◆ Extracted text:
####

Politics for a New Millennium: Jackson, MS Mayor Chokwe Antar Lumumba


ICNA CSJ

Date published: Mon, 10 July 17


By Imam Khalid Fattah Griggs
ICNA Vice President Civic Engagement

During the first quarter of the 21st century, the American political landscape has witnessed seismic shifts during its electoral cycles. A virtual stealth ultra-conservative political movement, that later identified itself as the Tea Party, captured state legislatures and governor’s mansions in 2010 in response to the election of the nation’s first African American President in its then 232-year history. The thunderous, deafening roar of conservative, racist, anti-immigrant citizens ushered in the election of arguably the most unqualified, misogynistic Commander-in-Chief this nation has ever experienced. While the 45th President campaigned, disparaging almost every immigrant, Muslim, female, and non-white person in America, a Democratic Socialist, non-Protestant galvanized and energized large segments of the electorate that had been dormant for decades. The attention of the nation has been fixated on these tsunami-like political happenings in the United States over the last decade.

But, far from the national, state, and local spotlights, Chokwe Antar Lumumba was inaugurated on July 3 as the youngest mayor ever, 34, of the state capitol of Mississippi, Jackson. Chokwe Antar Lumumba is by no means your prototypical politician nor does he come from a political dynastic family. His father, Chokwe Lumumba, was a defense attorney and second vice president of the Republic of New Africa during the socially- turbulent decades of the 1960s and 1970s. Among its many goals, the Republic of New Africa set out to establish an independent African American majority country situated in the southeastern United States somewhere in the heart of an area with a black-majority population. The RNA also sought billions of dollars of reparations for African American descendants of enslaved African people. Its leadership and much of its membership fell victim to the FBI’s infamous COINTELPRO program to destroy, disrupt, and eliminate perceived threats to national security, particularly African Americans.

The Lumumba family moved from Detroit to Jackson, MS in 1988, a prescience relocation that likely facilitated a future course correction for the city of Jackson. True to his political activist roots, the elder Lumumba was elected, first to the Jackson City Council in 2009 and then as mayor in 2013 by putting together a non-conventional political alliance with the Malcolm X Grassroots Movement, Jackson People’s Assembly, the Mississippi Disaster Relief Coalition, and other area activists. He died suddenly on February 25, 2014, a highly-respected mayor and public servant.

####

[Stored data]

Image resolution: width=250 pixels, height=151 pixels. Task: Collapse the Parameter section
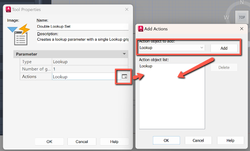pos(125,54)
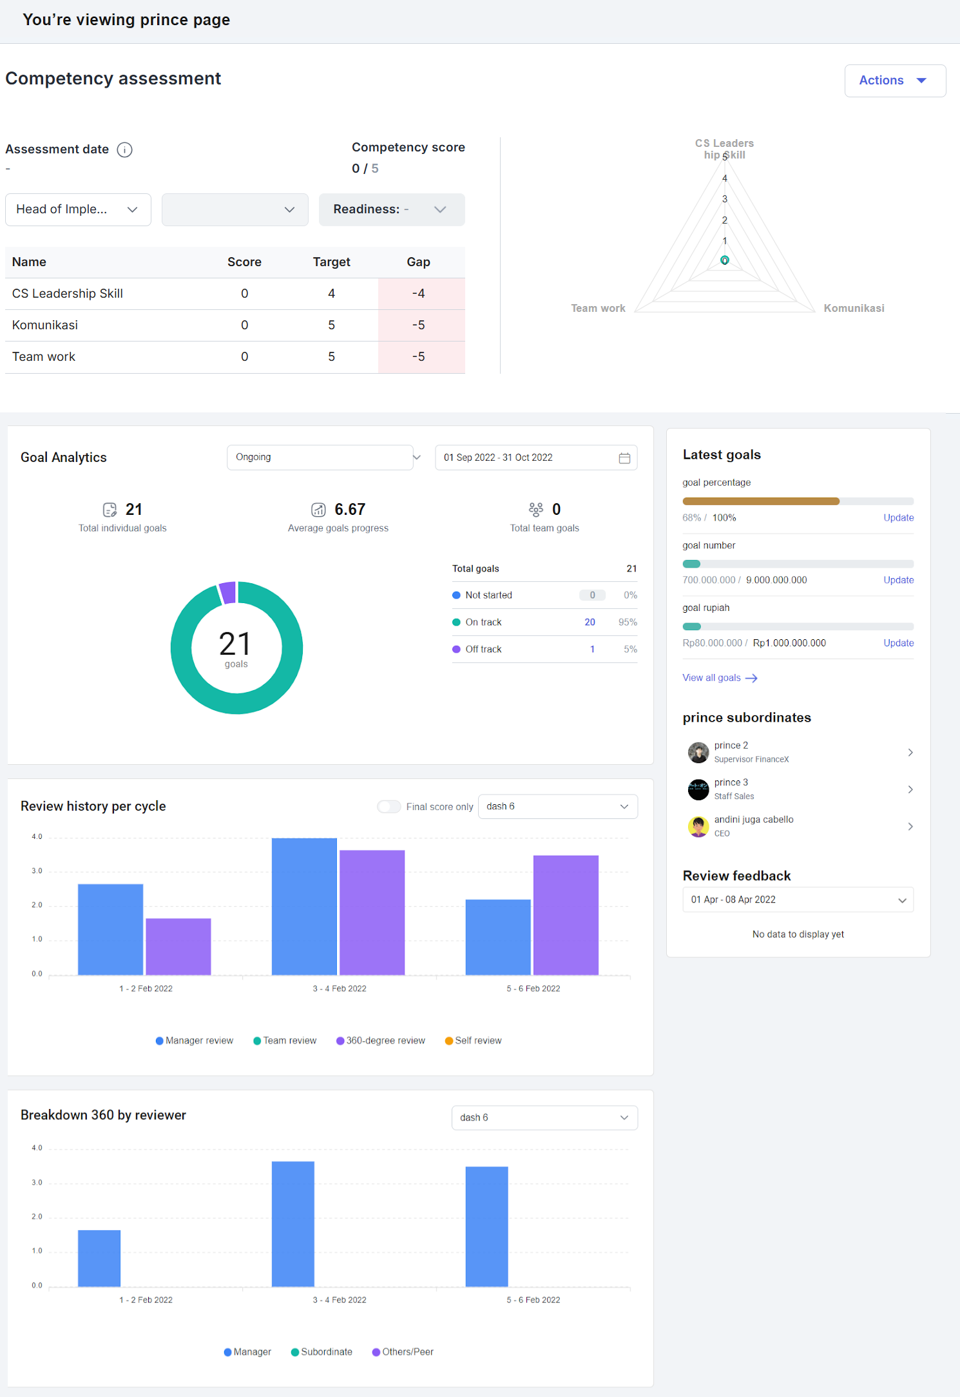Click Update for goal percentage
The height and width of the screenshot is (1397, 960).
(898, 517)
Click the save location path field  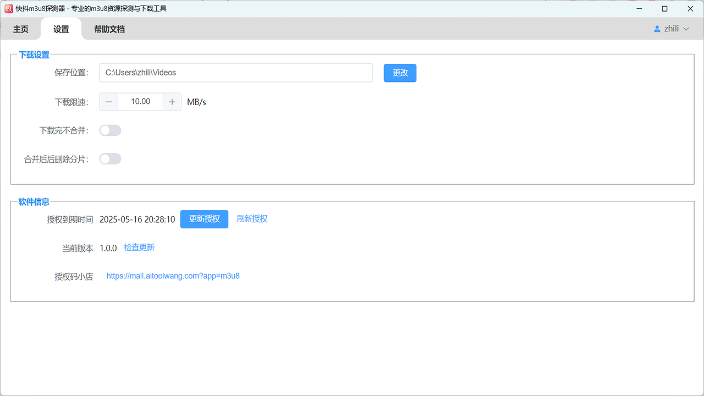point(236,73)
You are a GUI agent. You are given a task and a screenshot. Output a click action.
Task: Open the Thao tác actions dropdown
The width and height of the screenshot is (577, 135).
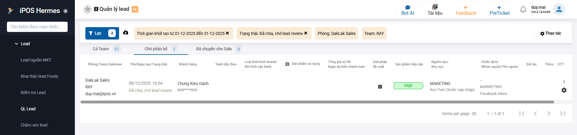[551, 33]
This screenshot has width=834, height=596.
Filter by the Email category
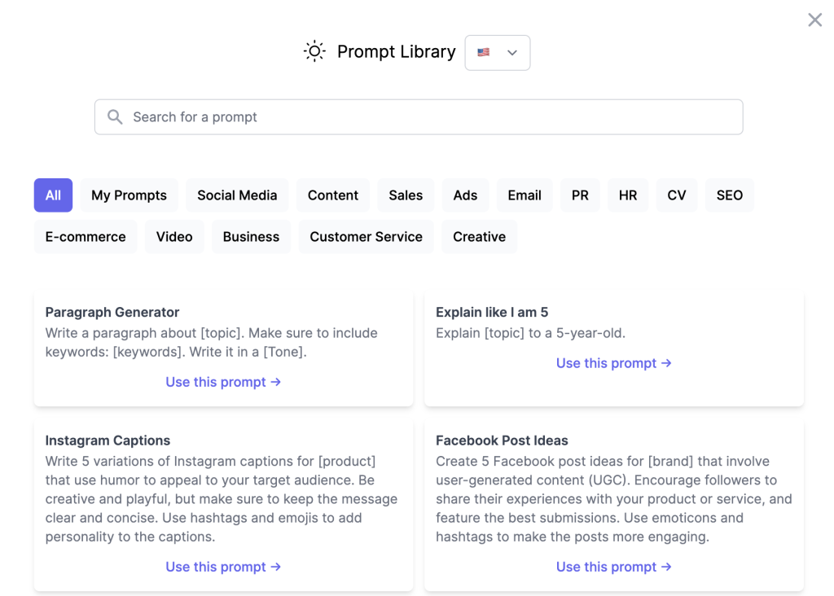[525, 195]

####

◆ Check your understanding:
**A.** According to the article on Chokwe Antar Lumumba, in what year did the Lumumba family move from Detroit to Jackson, MS?
**B.** Please continue the article on Chokwe Antar Lumumba from where it stops, writing the next paragraph.

◆ Answer list:
**A.** 1988

**B.**
Chokwe Antar Lumumba’s primary and general election victories were no less astonishing than his father’s. Drawing from many of the same grassroots alliances that propelled his father to electoral victory, the younger Lumumba surprisingly so-soundly defeated nine other candidates in the Democratic primary, that he proceeded to the general election without facing a runoff. In the general election, Chokwe Antar Lumumba received 93 percent of the vote. His unifying campaign slogan was, “When I Am Mayor, You Are Mayor.” Jackson is a typical Southern city in many ways, a decaying infrastructure, whites working in the city while living outside the municipality’s boundaries, businesses relocating outside the city limits, depriving Jackson of a viable tax base. Pot holes are ever-present in the city’s streets, roadsides are lined with uncut grass, and in many areas of the city, water, like in Flint, Michigan, is undrinkable. Yet, a realistic hope pervades the citizens of Jackson because of its newly-inaugurated young mayor, Chokwe Antar Lumumba. Hitting the proverbial ground running, he is surrounding himself with advisors and consultants who are not limiting their ideas to traditionally-tried, often failed, solutions This mayor is spreading the gospel of Peoples Assemblies, Cooperative Economics, Self-Determination. After taking the Oath of Office for Mayor of Jackson, Judge Denise S. Owens administered an Oath of Office to the Citizens of Jackson, a unique pledge by the citizenry to support the Mayor and City Council in making Jackson, Mississippi a model for the rest of the nation. The Mayor concluded his dynamic Inaugural Address by leading the audience in the chant, “Free the Land, Free the Land, Free the Land, By Any Means Necessary.” Jackson may have already gifted the nation with an electoral model that should be studied and replicated.